# Smallest diameter yet reliable



## deerhunter5

I'm trying to have some extra fun while sight casting to reds in the marsh and drifting/wading reefs for trout with ultralight tackle. I am trying to find a good braid that is thinner than usual but is still reliable so I can maximize my line capacity, incase I hook something big or break off. I prefer to stay in the 6-10lb line range. Does anyone have any suggestions on what I should try out?


----------



## 223AI

I throw 10lb power pro ss8 on a 1000 series reel for everything. Love it.


----------



## Jean Scurtu

:texasflag

You must try SPIDERWIRE ULTRACAST ,braid witch for the same lb. test is tinnier comparative with another braid made in U.S.A.

I was fishing with this braid (6 lb.,8 lb.,10 lb.) for over 10 years without problem catching a lot of big fish ,fishing from the bank at ROLLOVER PASS,BOLIVAR PENINSULA ,TEXAS.

I was catching this black drum with SPIDERWIRE ULTRACAST 10 lb.+14 lb. fluorocarbon on jig.


----------



## Ficking

223AI said:


> I throw 10lb power pro ss8 on a 1000 series reel for everything. Love it.


I have tried it, i like it too! Good advice!


----------



## 671guy

I know this is kinda old, but...for spinning reel, cant really beat Berkley nanofil 8 or 10lb, and for baitcaster 15lb fins 40g.


----------



## Solodaddio

671guy said:


> I know this is kinda old, but...for spinning reel, cant really beat Berkley nanofil 8 or 10lb, and for baitcaster 15lb fins 40g.


Might try the fins 40g if it ever comes down in price, never tried the nanofil, either. Small spinners we use 10-20 pound braid normally fins, power pro or suffix 832. Im spooling a penn battle up tonight with 15pd spiderwire invisibraid, never tried it but caught it on sale. I have 30pd pp slick on my bigger spinner. Line started to fray within months but it's always been some of the smoothest casting line.


----------



## just plain bill

i use nanofil 17lb...very thin, with almost zero issues!


----------



## kawboy

I use a power pro. I think it's a 15lb weight at a 2lb diameter. I have it on a 6ft Okuma ultra light with a Okuma reel. Love it!


----------



## Ryan H.

I'd second this. Not only is the spiderwire quality line, it's thinner, and we get less backlash with it than powerpro. I am a mono guy, but my son won't fish with anything but Spiderwire and if I was going to switch to braid, I'd use Spiderwire. I can cast his outfits just fine and he gets good life out of it too.



Jean Scurtu said:


> :texasflag
> 
> You must try SPIDERWIRE ULTRACAST ,braid witch for the same lb. test is tinnier comparative with another braid made in U.S.A.
> 
> I was fishing with this braid (6 lb.,8 lb.,10 lb.) for over 10 years without problem catching a lot of big fish ,fishing from the bank at ROLLOVER PASS,BOLIVAR PENINSULA ,TEXAS.
> 
> I was catching this black drum with SPIDERWIRE ULTRACAST 10 lb.+14 lb. fluorocarbon on jig.


----------



## tpool

Silly question of the year..... So when you guys state "15lb braid"... is this really 15lb test (with a equivalent mono diameter of something like 2-4lbs)? Or is this like 40lb test (with the equivalent mono diameter of 15lb)??? 

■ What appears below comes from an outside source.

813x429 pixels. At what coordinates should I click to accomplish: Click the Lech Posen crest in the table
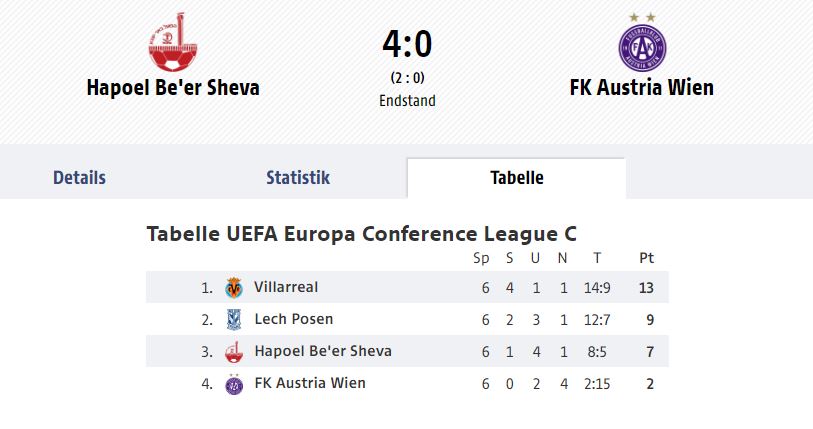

In other words, what does it mean on the box when it says a lb test???

Thanks,
T-BONE
(tpool)

p.s. If you can't tell, I'm a long time fisherman that has not ever used braid - only mono and flouro. But getting interested in Braid for everything but flipping in freshwater for bass (want to use for surf rods and possibly in the bay for trout and reds)..


----------



## just plain bill

i should have mentioned i use spinning gear exclusively, which nanofil is designed for...my understanding is it might not be great for baitcasters...but it is the best for spinning!


----------



## Action BC

fins 40G is the best bet. about half the diameter of comparable braid but twice the strength. My spinners are filled with the 15lb and had a baitcaster I used for bull reds with the 45LB on there. Literally pulled a 35" Red 3' out of the water and another 4' over the guard rail (with gloves on) and did not break. Palomar knot, no leader. Line is so strong you have to be careful when getting snagged or hooked into a monster bc your rod will def break before the line ever does. Only thing i didn't like was it liked to loosen up a lot on my bait caster and make some birds nests. Spinning gear has zero issues though.


----------



## just plain bill

have you tried nanofil and how do the two lines compare? nanofil is the best i've found so far, but i'm always looking for even better!


----------



## teamfirstcast

*braid specs*



tpool said:


> Silly question of the year..... So when you guys state "15lb braid"... is this really 15lb test (with a equivalent mono diameter of something like 2-4lbs)? Or is this like 40lb test (with the equivalent mono diameter of 15lb)???
> 
> In other words, what does it mean on the box when it says a lb test???
> 
> Thanks,
> T-BONE
> (tpool)
> 
> p.s. If you can't tell, I'm a long time fisherman that has not ever used braid - only mono and flouro. But getting interested in Braid for everything but flipping in freshwater for bass (want to use for surf rods and possibly in the bay for trout and reds)..


20lb braid sizes will break at or above 20 lbs but have a mono equivalent of about 6lb size. I personally use a braid that is sized similar to the mono size a was using... or: FINS 30 or 40lb Windtamer or PRT will be approx .011" - .012" or 10-12lb mono size.


----------



## WineyFishrman

10 lb braid, Power Pro,,,, 20 lb mono leader

Caught many an oversized red but sensitive enuff for light baits and trout.


----------



## basson

Kastking superpower or Runcl rainbow braid. Not expensive but you will get more than paid.


----------